## Entries supplied

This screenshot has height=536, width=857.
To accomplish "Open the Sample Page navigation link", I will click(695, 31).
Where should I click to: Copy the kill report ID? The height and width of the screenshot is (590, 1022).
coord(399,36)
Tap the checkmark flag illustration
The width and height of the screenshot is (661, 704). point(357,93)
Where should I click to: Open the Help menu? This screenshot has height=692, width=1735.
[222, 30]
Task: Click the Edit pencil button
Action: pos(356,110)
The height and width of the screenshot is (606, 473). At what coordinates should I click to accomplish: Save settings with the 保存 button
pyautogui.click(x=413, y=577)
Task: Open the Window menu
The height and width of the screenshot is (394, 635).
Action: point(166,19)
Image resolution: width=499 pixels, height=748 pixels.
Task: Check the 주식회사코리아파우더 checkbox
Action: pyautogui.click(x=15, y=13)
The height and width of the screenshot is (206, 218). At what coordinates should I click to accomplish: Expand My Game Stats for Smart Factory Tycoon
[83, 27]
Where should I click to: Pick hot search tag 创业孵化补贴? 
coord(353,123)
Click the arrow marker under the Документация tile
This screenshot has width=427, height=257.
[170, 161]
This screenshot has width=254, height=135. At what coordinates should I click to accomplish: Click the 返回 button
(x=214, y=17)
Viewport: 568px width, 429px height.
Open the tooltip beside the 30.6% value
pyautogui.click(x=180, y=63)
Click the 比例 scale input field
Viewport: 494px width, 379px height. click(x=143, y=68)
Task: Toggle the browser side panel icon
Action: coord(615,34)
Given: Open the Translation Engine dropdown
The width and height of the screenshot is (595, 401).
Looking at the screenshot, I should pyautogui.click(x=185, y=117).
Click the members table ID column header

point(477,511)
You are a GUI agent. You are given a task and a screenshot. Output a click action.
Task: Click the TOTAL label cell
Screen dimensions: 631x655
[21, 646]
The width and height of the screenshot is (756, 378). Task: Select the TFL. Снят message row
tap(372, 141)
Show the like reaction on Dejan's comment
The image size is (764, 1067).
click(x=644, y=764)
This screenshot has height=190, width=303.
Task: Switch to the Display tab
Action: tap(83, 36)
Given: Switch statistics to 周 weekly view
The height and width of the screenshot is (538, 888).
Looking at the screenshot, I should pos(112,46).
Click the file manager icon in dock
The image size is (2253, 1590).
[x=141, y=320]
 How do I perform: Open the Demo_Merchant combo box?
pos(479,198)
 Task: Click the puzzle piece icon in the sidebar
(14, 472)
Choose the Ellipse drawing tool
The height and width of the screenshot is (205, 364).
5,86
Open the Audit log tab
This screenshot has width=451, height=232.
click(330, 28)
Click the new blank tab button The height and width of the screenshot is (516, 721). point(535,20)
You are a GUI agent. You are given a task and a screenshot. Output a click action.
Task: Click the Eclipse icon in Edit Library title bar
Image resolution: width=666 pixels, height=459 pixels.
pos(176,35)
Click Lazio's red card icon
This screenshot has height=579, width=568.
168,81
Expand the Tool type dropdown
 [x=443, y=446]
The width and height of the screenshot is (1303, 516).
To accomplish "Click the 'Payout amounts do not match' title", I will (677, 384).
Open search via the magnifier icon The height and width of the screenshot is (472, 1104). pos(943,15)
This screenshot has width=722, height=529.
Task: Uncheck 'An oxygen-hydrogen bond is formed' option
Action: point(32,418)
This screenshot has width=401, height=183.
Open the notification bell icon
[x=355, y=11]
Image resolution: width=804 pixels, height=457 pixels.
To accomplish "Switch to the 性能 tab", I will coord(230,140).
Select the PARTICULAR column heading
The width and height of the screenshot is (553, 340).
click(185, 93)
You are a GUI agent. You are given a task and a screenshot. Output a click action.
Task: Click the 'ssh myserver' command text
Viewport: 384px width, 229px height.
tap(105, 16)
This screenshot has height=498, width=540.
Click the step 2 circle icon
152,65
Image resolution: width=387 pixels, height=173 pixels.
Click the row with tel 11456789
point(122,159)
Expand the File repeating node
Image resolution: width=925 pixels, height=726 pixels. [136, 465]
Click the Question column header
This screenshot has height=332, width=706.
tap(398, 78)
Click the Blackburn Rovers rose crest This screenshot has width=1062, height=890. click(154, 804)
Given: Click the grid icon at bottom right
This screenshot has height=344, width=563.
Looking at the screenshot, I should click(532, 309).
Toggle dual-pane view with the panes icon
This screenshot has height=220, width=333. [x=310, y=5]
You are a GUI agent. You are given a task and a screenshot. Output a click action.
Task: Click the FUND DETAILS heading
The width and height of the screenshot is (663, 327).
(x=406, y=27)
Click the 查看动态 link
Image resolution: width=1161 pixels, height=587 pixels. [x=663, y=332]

## Your task
Would you please repeat the whole listing exactly as it is?

## The completed task
This screenshot has height=536, width=857.
To accomplish "Open the Sample Page navigation link", I will click(695, 31).
Where should I click to: Copy the kill report ID? The height and width of the screenshot is (590, 1022).
coord(399,36)
Tap the checkmark flag illustration
The width and height of the screenshot is (661, 704). point(357,93)
Where should I click to: Open the Help menu? This screenshot has height=692, width=1735.
[222, 30]
Task: Click the Edit pencil button
Action: pos(356,110)
The height and width of the screenshot is (606, 473). At what coordinates should I click to accomplish: Save settings with the 保存 button
pyautogui.click(x=413, y=577)
Task: Open the Window menu
The height and width of the screenshot is (394, 635).
Action: point(166,19)
Image resolution: width=499 pixels, height=748 pixels.
Task: Check the 주식회사코리아파우더 checkbox
Action: pyautogui.click(x=15, y=13)
The height and width of the screenshot is (206, 218). At what coordinates should I click to accomplish: Expand My Game Stats for Smart Factory Tycoon
[83, 27]
Where should I click to: Pick hot search tag 创业孵化补贴? 
coord(353,123)
Click the arrow marker under the Документация tile
This screenshot has width=427, height=257.
[170, 161]
This screenshot has width=254, height=135. At what coordinates should I click to accomplish: Click the 返回 button
(x=214, y=17)
Viewport: 568px width, 429px height.
Open the tooltip beside the 30.6% value
pyautogui.click(x=180, y=63)
Click the 比例 scale input field
Viewport: 494px width, 379px height. click(x=143, y=68)
Task: Toggle the browser side panel icon
Action: coord(615,34)
Given: Open the Translation Engine dropdown
The width and height of the screenshot is (595, 401).
Looking at the screenshot, I should pyautogui.click(x=185, y=117).
Click the members table ID column header

point(477,511)
You are a GUI agent. You are given a task and a screenshot. Output a click action.
Task: Click the TOTAL label cell
Screen dimensions: 631x655
[21, 646]
The width and height of the screenshot is (756, 378). Task: Select the TFL. Снят message row
tap(372, 141)
Show the like reaction on Dejan's comment
The image size is (764, 1067).
click(x=644, y=764)
This screenshot has height=190, width=303.
Task: Switch to the Display tab
Action: tap(83, 36)
Given: Switch statistics to 周 weekly view
The height and width of the screenshot is (538, 888).
Looking at the screenshot, I should pos(112,46).
Click the file manager icon in dock
The image size is (2253, 1590).
[x=141, y=320]
 How do I perform: Open the Demo_Merchant combo box?
pos(479,198)
 Task: Click the puzzle piece icon in the sidebar
(14, 472)
Choose the Ellipse drawing tool
The height and width of the screenshot is (205, 364).
5,86
Open the Audit log tab
This screenshot has width=451, height=232.
click(330, 28)
Click the new blank tab button The height and width of the screenshot is (516, 721). point(535,20)
You are a GUI agent. You are given a task and a screenshot. Output a click action.
Task: Click the Eclipse icon in Edit Library title bar
Image resolution: width=666 pixels, height=459 pixels.
pos(176,35)
Click Lazio's red card icon
This screenshot has height=579, width=568.
168,81
Expand the Tool type dropdown
 [x=443, y=446]
The width and height of the screenshot is (1303, 516).
To accomplish "Click the 'Payout amounts do not match' title", I will (677, 384).
Open search via the magnifier icon The height and width of the screenshot is (472, 1104). pos(943,15)
This screenshot has width=722, height=529.
Task: Uncheck 'An oxygen-hydrogen bond is formed' option
Action: point(32,418)
This screenshot has width=401, height=183.
Open the notification bell icon
[x=355, y=11]
Image resolution: width=804 pixels, height=457 pixels.
To accomplish "Switch to the 性能 tab", I will coord(230,140).
Select the PARTICULAR column heading
The width and height of the screenshot is (553, 340).
click(185, 93)
You are a GUI agent. You are given a task and a screenshot. Output a click action.
Task: Click the 'ssh myserver' command text
Viewport: 384px width, 229px height.
tap(105, 16)
This screenshot has height=498, width=540.
Click the step 2 circle icon
152,65
Image resolution: width=387 pixels, height=173 pixels.
Click the row with tel 11456789
point(122,159)
Expand the File repeating node
Image resolution: width=925 pixels, height=726 pixels. [136, 465]
Click the Question column header
This screenshot has height=332, width=706.
tap(398, 78)
Click the Blackburn Rovers rose crest This screenshot has width=1062, height=890. click(154, 804)
Given: Click the grid icon at bottom right
This screenshot has height=344, width=563.
Looking at the screenshot, I should click(532, 309).
Toggle dual-pane view with the panes icon
This screenshot has height=220, width=333. [x=310, y=5]
You are a GUI agent. You are given a task and a screenshot. Output a click action.
Task: Click the FUND DETAILS heading
The width and height of the screenshot is (663, 327).
(x=406, y=27)
Click the 查看动态 link
Image resolution: width=1161 pixels, height=587 pixels. [x=663, y=332]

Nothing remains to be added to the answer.